Brooklyn’s Finest – The Film That Wouldn’t End

Brooklyn's FinestYou read the title correctly.  Brooklyn’s Finest has a total runtime around 2 hours and 15 minutes, give or take.  It felt more like ‘give,’ because from its 12:15 start time to when I got out, it made me feel as if I’d been in the theater all day.  There is one thing I’ve learned doing these reviews and looking at movies from a more in-depth perspective; anything goes.  You can have big names and great acting, but if the story can’t carry the entertainment factor to the audience, it’s dead in the water. 

Such is the case with cop flick Brooklyn’s Finest, a story that focuses on three different NYPD police officers and their trials, tribulations, and vices.  Ethan Hawke plays a cop with a growing family in search of a larger house on a policeman’s pay.  He pockets the drug money found on raids, but can never get enough.  Don Cheadle is an undercover cop whose time in disguise is understandably taking a toll on his well being.  He’s getting sucked out of the cop world and into the underworld.  Lastly, Richard Gere is the veteran only days away from retirement who carries an empty gun and cannot seem to get along with his newly assigned partners.  Wesley Snipes also makes an appearance opposite Cheadle as one of the projects’ local hood bosses. 

The acting is good, but the story just drags and drags and drags.  If I continued to type the end of that last sentence even more repeatedly, you would get a sense for just how monotonous Brooklyn’s Finest is.  The only film where I had more detachment from the main characters was last year’s Public Enemies, though Brooklyn’s Finest runs a close second.  My interest or care of the characters fluctuated throughout the movie, mostly hovering around the realm of ‘so what.’  It isn’t until things get a little driven near the end that my interest was perked.  Nevertheless, it was too little too late to give a darn.

> WRITTEN TASKS:
(a) Answer these questions about the review:
(i) What total runtime does the review give for Brooklyn's Finest?
(ii) What does Ethan Hawke's character pocket on raids?
(iii) Which film left the reviewer more detached from its main characters than Brooklyn's Finest?
(b) In the entries, format the lines starting at the line containing "Task: Open the shopping bag sidebar icon" and ending at the line containing "Action: pyautogui.click(x=419, y=40)" as a JSON list of strings, one string per line, with blank lines left out.

> RECORDS SHOWN:
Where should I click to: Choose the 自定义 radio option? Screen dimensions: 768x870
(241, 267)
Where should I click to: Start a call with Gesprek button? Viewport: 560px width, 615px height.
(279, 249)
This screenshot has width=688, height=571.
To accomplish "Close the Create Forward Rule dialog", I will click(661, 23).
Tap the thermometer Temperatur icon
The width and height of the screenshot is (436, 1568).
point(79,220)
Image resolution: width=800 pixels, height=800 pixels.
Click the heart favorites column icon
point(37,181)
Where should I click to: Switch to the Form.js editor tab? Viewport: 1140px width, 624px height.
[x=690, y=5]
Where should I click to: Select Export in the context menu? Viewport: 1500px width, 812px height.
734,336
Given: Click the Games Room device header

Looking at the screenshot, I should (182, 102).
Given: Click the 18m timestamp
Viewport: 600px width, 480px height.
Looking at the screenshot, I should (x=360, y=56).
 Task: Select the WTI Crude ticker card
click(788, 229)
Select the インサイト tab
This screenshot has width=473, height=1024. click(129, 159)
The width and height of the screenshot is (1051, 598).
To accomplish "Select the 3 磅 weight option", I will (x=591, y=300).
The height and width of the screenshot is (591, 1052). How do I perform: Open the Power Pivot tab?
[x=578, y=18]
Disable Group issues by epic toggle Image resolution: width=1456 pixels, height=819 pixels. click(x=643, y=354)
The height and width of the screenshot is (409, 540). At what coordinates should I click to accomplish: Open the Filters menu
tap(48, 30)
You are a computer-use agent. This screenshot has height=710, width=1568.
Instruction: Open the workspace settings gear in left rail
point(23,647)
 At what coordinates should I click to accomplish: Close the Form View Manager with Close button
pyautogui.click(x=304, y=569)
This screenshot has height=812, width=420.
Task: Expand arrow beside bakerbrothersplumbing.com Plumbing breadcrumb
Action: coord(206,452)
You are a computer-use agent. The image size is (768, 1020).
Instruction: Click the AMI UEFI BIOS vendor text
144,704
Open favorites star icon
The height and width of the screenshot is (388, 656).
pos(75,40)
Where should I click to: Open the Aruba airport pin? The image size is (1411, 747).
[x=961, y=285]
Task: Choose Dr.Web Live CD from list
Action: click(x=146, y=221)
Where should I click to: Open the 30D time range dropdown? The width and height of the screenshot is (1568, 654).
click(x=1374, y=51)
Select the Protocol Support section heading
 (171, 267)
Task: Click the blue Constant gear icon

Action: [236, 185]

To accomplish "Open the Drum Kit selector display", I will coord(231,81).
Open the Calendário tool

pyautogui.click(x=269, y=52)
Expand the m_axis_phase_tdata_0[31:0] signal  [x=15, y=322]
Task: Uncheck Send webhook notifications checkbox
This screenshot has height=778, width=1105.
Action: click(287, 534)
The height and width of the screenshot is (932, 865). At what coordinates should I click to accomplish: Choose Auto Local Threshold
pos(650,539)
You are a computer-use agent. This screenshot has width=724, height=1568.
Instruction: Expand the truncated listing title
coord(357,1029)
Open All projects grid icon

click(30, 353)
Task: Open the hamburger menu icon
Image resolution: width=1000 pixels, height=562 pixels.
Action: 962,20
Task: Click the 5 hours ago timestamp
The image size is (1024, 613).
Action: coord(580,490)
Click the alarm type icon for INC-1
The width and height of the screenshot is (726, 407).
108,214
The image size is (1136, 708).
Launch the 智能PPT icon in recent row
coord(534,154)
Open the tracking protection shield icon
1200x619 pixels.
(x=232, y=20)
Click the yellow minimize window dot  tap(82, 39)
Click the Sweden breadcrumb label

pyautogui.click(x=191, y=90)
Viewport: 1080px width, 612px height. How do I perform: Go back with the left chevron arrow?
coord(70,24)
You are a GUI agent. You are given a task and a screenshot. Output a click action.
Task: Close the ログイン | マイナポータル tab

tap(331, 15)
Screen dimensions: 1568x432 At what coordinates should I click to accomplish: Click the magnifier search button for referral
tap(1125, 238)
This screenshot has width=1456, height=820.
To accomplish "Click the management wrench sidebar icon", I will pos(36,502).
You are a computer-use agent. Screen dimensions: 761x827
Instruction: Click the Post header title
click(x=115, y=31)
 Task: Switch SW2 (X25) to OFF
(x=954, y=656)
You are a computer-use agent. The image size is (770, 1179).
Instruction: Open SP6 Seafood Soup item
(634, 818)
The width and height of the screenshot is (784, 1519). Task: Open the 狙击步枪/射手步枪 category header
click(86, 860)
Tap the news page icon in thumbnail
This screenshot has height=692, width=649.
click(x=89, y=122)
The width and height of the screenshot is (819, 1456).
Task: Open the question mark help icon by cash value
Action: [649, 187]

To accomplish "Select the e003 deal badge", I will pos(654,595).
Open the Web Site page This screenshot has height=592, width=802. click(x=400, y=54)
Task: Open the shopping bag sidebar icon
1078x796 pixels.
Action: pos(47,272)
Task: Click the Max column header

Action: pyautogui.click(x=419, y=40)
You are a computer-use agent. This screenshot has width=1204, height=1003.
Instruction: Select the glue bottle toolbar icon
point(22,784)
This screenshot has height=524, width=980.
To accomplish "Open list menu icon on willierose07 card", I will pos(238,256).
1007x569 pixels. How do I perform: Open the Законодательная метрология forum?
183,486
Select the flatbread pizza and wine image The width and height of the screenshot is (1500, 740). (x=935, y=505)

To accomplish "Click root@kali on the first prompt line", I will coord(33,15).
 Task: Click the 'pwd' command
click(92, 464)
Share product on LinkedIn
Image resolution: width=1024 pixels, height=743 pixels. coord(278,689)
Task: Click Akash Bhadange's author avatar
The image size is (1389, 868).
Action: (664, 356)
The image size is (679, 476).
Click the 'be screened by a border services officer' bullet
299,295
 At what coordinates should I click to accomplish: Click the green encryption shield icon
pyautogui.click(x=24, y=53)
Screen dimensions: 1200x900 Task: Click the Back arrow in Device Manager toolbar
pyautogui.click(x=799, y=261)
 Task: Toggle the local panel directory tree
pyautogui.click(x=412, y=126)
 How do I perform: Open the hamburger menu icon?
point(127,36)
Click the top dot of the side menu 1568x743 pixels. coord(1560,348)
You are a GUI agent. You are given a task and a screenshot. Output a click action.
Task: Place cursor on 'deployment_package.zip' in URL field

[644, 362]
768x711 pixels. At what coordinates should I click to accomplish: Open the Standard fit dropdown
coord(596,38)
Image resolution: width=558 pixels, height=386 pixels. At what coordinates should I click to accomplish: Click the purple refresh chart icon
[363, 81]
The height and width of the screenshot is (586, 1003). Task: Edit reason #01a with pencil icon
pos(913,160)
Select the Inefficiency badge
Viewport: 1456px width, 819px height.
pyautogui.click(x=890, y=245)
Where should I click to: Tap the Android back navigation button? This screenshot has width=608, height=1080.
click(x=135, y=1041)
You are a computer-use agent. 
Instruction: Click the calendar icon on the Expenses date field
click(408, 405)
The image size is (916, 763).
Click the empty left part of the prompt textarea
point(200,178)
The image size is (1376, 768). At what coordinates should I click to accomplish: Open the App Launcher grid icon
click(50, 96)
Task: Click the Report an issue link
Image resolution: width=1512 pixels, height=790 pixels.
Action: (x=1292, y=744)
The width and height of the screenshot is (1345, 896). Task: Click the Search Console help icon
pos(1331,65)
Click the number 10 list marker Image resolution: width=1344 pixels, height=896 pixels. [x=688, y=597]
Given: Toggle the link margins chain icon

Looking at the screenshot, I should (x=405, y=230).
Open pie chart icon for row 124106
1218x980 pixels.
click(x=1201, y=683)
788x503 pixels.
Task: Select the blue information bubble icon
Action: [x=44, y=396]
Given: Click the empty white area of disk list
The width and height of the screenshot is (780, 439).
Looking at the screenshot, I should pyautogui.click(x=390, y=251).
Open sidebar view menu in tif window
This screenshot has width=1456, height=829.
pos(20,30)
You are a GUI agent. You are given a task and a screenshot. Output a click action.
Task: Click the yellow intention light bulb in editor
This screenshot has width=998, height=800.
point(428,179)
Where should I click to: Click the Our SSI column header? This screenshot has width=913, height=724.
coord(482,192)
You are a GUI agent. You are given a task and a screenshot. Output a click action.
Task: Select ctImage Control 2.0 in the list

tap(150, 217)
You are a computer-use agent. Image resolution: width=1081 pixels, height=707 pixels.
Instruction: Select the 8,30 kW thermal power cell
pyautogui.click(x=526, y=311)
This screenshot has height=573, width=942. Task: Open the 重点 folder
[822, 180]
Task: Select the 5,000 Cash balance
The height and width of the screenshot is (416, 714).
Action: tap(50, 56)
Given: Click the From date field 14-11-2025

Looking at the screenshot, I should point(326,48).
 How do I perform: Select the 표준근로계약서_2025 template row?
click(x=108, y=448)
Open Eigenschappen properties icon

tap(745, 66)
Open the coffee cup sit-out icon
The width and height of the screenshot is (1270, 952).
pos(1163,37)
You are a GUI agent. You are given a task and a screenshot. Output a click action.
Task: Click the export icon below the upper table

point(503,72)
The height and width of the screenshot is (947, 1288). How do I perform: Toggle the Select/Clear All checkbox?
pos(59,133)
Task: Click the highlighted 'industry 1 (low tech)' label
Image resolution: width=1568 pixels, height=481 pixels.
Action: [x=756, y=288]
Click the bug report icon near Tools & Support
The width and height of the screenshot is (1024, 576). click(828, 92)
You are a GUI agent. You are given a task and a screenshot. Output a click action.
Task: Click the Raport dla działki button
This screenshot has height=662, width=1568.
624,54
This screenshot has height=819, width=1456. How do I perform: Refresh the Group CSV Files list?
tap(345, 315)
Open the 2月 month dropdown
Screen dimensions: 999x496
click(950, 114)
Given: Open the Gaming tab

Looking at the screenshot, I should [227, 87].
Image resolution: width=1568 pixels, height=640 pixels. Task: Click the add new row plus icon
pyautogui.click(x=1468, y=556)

> EXPECTED OUTPUTS:
(a)
(i) Around 2 hours and 15 minutes, give or take.
(ii) The drug money found on raids.
(iii) Public Enemies.

(b)
[
  "Task: Open the shopping bag sidebar icon",
  "1078x796 pixels.",
  "Action: pos(47,272)",
  "Task: Click the Max column header",
  "Action: pyautogui.click(x=419, y=40)"
]